Apparently, Dolan has joined this
particular platoon to do a story about one
of their squad leaders -- a Sgt. Stone.
Having gained a reputation for
cheating death -- on more than one
occasion, Stone has earned himself a nickname, The Iron Sarge. But not
one for publicity, and having enough
problems with his green Lieutenant, Stone (Tim
Thomerson) deals with the reporter
by basically ignoring him. Besides, he's
more concerned as to why they can’t
raise anyone on the radio. In fact, all
the radio can pick up are some strange,
unearthly noises. (Plot point! Plot
point! Plot Point!) And to top off
that mystery, no one’s compass is
working either.
Hmmmmnnn,
he typed ominously ... Magnetic interference?

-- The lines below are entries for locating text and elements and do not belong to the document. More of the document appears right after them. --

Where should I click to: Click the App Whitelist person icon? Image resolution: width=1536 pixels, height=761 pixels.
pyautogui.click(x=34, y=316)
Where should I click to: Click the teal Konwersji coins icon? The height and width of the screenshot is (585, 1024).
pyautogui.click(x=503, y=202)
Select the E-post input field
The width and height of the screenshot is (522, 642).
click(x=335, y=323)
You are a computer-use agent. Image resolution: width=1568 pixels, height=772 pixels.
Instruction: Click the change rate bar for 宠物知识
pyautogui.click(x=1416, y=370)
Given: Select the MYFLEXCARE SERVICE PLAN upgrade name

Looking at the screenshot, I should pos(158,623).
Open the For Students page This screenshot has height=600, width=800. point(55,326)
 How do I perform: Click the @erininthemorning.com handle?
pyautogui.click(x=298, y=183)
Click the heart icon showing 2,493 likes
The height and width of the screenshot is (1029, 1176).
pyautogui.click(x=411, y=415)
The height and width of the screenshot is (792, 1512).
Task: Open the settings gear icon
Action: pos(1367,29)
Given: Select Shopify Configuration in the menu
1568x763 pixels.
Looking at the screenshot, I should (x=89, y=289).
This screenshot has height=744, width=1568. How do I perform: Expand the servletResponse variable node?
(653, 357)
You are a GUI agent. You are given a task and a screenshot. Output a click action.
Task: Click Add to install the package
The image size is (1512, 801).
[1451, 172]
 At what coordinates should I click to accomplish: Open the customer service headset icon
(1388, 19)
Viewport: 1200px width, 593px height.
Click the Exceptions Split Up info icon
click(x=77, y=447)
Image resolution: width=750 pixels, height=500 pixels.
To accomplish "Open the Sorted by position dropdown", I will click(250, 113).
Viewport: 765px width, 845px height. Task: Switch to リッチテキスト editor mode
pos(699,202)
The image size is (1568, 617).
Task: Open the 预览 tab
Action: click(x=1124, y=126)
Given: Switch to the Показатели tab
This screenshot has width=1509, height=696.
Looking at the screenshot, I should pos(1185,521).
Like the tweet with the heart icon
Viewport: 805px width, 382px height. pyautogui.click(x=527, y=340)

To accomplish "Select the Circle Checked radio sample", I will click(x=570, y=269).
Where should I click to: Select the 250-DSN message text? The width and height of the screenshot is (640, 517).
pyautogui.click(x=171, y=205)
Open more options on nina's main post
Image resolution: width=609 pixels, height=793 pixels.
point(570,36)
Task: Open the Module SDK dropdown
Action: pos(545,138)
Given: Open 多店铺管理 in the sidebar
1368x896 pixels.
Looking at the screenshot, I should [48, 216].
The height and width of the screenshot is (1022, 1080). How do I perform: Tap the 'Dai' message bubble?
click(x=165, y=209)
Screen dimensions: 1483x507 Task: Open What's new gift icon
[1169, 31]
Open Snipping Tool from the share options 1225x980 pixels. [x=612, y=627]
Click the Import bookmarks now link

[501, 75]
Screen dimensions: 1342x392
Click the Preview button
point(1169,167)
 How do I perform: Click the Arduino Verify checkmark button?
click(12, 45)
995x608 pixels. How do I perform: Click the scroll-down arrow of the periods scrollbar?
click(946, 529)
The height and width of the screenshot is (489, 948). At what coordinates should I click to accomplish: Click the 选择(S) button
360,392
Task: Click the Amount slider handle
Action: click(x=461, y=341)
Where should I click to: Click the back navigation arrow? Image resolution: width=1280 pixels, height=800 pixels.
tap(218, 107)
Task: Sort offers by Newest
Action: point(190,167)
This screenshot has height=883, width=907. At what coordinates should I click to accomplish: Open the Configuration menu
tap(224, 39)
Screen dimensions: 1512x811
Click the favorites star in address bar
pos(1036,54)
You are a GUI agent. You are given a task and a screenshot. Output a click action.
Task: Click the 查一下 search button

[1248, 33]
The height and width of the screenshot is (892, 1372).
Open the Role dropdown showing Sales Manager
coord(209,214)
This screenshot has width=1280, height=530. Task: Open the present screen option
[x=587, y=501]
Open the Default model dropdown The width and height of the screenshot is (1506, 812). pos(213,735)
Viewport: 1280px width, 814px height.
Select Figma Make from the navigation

Radio disruption? I’m not quite
positive as to what’s going on,
but I’ve got a pretty good idea.
Unfortunately,
there's no time to crack these conundrums
as the Wermacht launches an attack. And
while most of the platoon is overrun and
massacred, Stone, Dolan, Verona and
Mittens manage to find some cover and
return fire. Then, moving swiftly, Stone
manages to outflank the enemy, turns the
tables, and wipes them out with his trusty
Thompson sub-machine gun. Alas, turns out
one of those Germans wasn’t quite dead,
and appears to shoot the Iron Sarge square
in the back. Fearing he’s lost his
story, Dolan watches, dumbfounded, as
Stone gets back up, apparently unharmed,
and finishes the last Kraut off.
Verona,
thinking Stone was a goner for sure that
time, quickly gets an an ass-chewing over
that "Iron Sarge" crap. Told
it's nothing but a load of bullshit dreamt
up by the likes of Dolan, the Private is
reminded that it’s not luck, or magic,
or no guardian angel, just good old GI
steel and a steady head in combat that has
kept Stone alive since North Africa. With
that, the survivors retreat deeper into
the woods, where Stone rechecks his
compass. It still doesn’t work, and when
Verona wonders aloud if it isn't some kind
of new Nazi weapon, perhaps a magnetic
ray, Stone tells him to stop reading those
comics and there has to be a rational
explanation for it.
But,
as the soldiers move on, something --
stress on the thing, watches them
from a distance. And as we switch to a
red-tinted POV shot, witness a furry,
three-fingered claw stroking a tree, and
hear some strange gibberish, I think we
can chuck both the idea of rational
explanations and the Nazis for those radio
and compass problems right out the
freakin' window. For, when the retreating
GI's come under a heavy mortar attack,
they are saved by whatever's attached to
that claw, which fires some kind of disintegrator
doodad that vaporizes the shells before
they can hit, leaving us to conclude that,
perhaps, the Iron Sarge has some kind of
guardian angel after all...
I
first got the notion to review this film
over at the B-Movie
Message Board, where a topic came up
asking for a list of your favorite Full
Moon Videos. And even though Zone
Troopers
has all the earmarks of a Full Moon Video,
and the credits are polluted with several
Full Moon regulars, this one came out
earlier, when prolific schlock producer
Charles Band was the head honcho of
Empire Pictures. And it was when the
Italian financed Empire went belly-up in
the early 90's, after a couple of
big-budgeted sci-fi epics -- Robot Jox
and Arena -- underperformed at the
box-office, that forced Band to start over
and form Full Moon Video, where he still
provides plenty of Bulgarian shot B-Movie fodder today.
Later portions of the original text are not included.